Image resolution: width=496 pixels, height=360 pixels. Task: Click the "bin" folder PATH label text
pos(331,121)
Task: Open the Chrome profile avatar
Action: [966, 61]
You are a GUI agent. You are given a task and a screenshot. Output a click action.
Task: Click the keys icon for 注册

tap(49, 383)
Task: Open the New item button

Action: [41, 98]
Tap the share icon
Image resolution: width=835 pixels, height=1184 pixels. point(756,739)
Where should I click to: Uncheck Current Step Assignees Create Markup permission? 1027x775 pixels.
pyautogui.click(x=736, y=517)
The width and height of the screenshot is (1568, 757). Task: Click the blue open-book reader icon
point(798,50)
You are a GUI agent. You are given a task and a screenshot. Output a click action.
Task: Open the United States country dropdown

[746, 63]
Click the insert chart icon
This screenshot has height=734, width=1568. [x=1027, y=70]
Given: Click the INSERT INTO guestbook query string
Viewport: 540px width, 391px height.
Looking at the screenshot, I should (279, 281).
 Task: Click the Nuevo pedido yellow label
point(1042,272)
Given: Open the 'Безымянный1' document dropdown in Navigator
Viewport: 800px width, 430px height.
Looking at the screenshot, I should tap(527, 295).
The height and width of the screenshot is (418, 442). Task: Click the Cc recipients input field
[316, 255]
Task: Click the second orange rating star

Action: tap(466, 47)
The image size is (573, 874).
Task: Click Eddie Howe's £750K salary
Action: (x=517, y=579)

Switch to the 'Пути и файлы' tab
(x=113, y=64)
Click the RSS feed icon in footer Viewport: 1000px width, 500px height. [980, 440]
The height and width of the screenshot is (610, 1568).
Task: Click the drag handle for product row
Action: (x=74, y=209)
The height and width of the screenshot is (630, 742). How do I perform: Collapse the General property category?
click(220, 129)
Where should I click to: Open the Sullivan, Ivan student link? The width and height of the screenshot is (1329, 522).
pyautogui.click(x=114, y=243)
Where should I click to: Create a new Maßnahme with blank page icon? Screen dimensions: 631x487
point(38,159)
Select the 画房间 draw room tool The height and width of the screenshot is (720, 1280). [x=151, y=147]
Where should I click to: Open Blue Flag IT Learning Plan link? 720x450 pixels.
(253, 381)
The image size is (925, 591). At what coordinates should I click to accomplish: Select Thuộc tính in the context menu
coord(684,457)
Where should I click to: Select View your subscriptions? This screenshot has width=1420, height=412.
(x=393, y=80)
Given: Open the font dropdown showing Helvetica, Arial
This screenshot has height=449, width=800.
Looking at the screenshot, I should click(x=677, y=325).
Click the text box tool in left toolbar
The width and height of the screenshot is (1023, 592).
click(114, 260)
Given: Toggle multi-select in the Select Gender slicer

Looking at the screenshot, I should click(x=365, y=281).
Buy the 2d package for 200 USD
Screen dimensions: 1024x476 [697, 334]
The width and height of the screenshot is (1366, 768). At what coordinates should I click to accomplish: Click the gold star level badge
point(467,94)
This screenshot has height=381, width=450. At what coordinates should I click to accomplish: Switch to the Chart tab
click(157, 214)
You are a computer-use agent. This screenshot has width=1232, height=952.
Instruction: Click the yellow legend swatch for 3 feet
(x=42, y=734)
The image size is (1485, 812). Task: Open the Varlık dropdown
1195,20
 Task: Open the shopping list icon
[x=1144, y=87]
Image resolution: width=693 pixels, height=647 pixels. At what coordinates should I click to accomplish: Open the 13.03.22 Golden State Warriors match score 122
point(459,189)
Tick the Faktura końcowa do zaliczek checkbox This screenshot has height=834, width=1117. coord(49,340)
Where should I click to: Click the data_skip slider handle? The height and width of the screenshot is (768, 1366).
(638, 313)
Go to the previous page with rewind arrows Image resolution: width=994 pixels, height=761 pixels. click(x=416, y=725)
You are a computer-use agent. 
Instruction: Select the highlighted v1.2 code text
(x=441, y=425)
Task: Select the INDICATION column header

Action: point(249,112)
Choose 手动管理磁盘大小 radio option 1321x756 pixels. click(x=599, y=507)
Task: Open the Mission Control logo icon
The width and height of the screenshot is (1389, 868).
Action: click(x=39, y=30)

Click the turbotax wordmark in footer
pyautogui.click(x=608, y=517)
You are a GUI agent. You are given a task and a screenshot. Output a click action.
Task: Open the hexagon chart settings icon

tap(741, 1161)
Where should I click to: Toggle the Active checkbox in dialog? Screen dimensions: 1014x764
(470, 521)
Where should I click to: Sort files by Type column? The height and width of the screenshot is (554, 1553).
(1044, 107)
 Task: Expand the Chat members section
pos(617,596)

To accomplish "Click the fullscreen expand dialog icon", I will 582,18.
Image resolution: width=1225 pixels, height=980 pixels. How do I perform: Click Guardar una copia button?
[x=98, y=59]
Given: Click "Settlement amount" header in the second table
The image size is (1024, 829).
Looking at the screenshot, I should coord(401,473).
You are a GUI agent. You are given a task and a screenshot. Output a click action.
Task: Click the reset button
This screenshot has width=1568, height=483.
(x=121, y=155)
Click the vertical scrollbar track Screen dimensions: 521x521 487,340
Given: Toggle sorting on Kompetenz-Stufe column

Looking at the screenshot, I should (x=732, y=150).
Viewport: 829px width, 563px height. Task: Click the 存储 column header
★ ★ ★ ★ ★ ★ ★
Starting at the line containing "The width and height of the screenshot is (1568, 757)." and ending at the line containing "click(114, 260)", write those lines out again, switching "dropdown" to "pull-down menu" and leaving everything else unchanged.

#### Task result
The width and height of the screenshot is (1568, 757). Task: Click the blue open-book reader icon
point(798,50)
You are a GUI agent. You are given a task and a screenshot. Output a click action.
Task: Open the United States country pull-down menu

[746, 63]
Click the insert chart icon
This screenshot has height=734, width=1568. [x=1027, y=70]
Given: Click the INSERT INTO guestbook query string
Viewport: 540px width, 391px height.
Looking at the screenshot, I should (279, 281).
 Task: Click the Nuevo pedido yellow label
point(1042,272)
Given: Open the 'Безымянный1' document pull-down menu in Navigator
Viewport: 800px width, 430px height.
Looking at the screenshot, I should tap(527, 295).
The height and width of the screenshot is (418, 442). Task: Click the Cc recipients input field
[316, 255]
Task: Click the second orange rating star

Action: tap(466, 47)
The image size is (573, 874).
Task: Click Eddie Howe's £750K salary
Action: (x=517, y=579)

Switch to the 'Пути и файлы' tab
(x=113, y=64)
Click the RSS feed icon in footer Viewport: 1000px width, 500px height. [980, 440]
The height and width of the screenshot is (610, 1568).
Task: Click the drag handle for product row
Action: (x=74, y=209)
The height and width of the screenshot is (630, 742). How do I perform: Collapse the General property category?
click(220, 129)
Where should I click to: Open the Sullivan, Ivan student link? The width and height of the screenshot is (1329, 522).
pyautogui.click(x=114, y=243)
Where should I click to: Create a new Maßnahme with blank page icon? Screen dimensions: 631x487
point(38,159)
Select the 画房间 draw room tool The height and width of the screenshot is (720, 1280). [x=151, y=147]
Where should I click to: Open Blue Flag IT Learning Plan link? 720x450 pixels.
(253, 381)
The image size is (925, 591). At what coordinates should I click to accomplish: Select Thuộc tính in the context menu
coord(684,457)
Where should I click to: Select View your subscriptions? This screenshot has width=1420, height=412.
(x=393, y=80)
Given: Open the font pull-down menu showing Helvetica, Arial
This screenshot has height=449, width=800.
Looking at the screenshot, I should click(x=677, y=325).
Click the text box tool in left toolbar
The width and height of the screenshot is (1023, 592).
click(114, 260)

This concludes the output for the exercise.